Um dos credos diz que Cristo é o Filho de Deus gerado, não
criado; e acrescenta: Gerado pelo Pai antes de todos os mundos. Por favor,
ponha na sua cabeça que isto não tem nada que ver com o fato de que, quando
Cristo nasceu na terra como homem, foi filho de uma virgem. Não estamos falando
aqui do nascimento virginal, mas de algo que aconteceu antes que a natureza
fosse criada, antes que o próprio tempo existisse. Antes de todos os mundos
Cristo é gerado, não criado. O que isso significa ?
Não usamos mais as palavras begetting e begotten no inglês
moderno, mas todo o mundo ainda sabe o que elas significam. Gerar (to beget) é
ser pai de alguém; criar (to create) é fazer, construir algo. A diferença é a
seguinte: na geração, o que foi gerado é da mesma espécie que o gerador. Um
homem gera bebês humanos, um castor gera castorzinhos e um pássaro gera ovos de
onde sairão outros passarinhos.
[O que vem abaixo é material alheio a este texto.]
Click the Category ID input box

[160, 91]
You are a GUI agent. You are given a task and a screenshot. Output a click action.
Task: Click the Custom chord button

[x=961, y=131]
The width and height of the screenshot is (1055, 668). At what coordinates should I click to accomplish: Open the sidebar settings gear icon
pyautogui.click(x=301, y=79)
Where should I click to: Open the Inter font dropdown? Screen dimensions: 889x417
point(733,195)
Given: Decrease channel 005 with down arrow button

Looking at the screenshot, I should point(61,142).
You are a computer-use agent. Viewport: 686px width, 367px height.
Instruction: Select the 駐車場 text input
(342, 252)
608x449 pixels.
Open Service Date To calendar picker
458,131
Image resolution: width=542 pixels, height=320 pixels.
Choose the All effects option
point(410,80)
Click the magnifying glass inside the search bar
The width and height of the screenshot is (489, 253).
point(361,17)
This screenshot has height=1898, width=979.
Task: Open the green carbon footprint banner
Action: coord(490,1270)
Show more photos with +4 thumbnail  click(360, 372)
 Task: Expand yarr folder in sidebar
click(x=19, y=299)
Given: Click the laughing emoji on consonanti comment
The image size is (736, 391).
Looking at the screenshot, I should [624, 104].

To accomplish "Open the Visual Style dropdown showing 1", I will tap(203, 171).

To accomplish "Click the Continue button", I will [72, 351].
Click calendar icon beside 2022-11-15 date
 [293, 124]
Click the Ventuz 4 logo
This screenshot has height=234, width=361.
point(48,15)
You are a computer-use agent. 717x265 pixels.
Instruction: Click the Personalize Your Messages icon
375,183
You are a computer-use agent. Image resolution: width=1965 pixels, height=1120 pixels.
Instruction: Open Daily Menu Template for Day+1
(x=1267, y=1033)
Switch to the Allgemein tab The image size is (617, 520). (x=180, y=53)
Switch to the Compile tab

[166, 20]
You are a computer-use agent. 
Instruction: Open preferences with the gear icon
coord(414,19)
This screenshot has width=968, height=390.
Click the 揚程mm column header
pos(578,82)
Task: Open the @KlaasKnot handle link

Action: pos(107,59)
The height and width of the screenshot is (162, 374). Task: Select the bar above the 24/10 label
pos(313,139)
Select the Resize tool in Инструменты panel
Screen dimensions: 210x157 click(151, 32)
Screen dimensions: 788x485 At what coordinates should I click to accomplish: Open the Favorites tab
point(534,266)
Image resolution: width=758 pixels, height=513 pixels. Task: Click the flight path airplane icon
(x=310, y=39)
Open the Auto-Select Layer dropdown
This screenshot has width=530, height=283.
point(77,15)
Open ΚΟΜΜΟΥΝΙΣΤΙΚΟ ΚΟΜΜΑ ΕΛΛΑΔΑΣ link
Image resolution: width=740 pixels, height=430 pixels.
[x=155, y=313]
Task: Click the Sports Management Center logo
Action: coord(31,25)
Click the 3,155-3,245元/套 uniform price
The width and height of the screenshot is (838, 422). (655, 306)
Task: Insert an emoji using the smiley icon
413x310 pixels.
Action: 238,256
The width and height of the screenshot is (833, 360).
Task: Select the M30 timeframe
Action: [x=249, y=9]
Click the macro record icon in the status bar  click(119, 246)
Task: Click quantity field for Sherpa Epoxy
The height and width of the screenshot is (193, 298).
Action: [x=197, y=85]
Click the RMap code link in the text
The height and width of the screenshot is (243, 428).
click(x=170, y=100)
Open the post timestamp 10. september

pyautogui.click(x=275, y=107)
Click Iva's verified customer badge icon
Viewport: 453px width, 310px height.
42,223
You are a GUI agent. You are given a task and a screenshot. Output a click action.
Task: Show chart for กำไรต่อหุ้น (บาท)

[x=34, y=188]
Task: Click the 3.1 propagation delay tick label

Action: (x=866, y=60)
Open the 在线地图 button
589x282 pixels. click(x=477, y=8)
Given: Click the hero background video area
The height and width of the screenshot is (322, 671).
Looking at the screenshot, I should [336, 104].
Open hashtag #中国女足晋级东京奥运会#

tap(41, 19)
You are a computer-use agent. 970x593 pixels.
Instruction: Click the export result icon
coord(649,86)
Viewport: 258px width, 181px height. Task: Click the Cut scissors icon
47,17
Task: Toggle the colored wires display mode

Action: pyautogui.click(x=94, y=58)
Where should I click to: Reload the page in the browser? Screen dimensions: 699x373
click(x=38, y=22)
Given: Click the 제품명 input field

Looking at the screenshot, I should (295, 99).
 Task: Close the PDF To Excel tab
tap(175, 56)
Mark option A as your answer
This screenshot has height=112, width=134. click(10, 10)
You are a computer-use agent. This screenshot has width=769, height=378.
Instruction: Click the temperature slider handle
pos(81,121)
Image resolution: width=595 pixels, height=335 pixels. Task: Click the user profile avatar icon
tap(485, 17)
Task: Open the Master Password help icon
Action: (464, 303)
Mas, quando fazemos algo, esse algo é de uma
espécie diferente. Um pássaro faz um ninho, um castor constrói uma represa, um
homem faz um aparelho de rádio - ou talvez algo um pouco mais parecido consigo
mesmo que um rádio: uma estátua, por exemplo. Se for um escultor habilidoso,
sua estátua se parecerá muito com um homem. Mas é claro que não será um homem
de verdade; terá somente a aparência. Não poderá pensar nem respirar. Não tem
vida.
Esse é o primeiro ponto que devemos deixar claro. O que Deus
gera é Deus, assim como o que o homem gera é homem. O que Deus cria não é Deus,
assim como o que o homem faz não é homem. É por isso que os homens não são
filhos de Deus no mesmo sentido em que Cristo o é. Podem se parecer com Deus em
certos aspectos, mas não são coisas da mesma espécie. Os homens são mais
semelhantes a estátuas ou quadros de Deus.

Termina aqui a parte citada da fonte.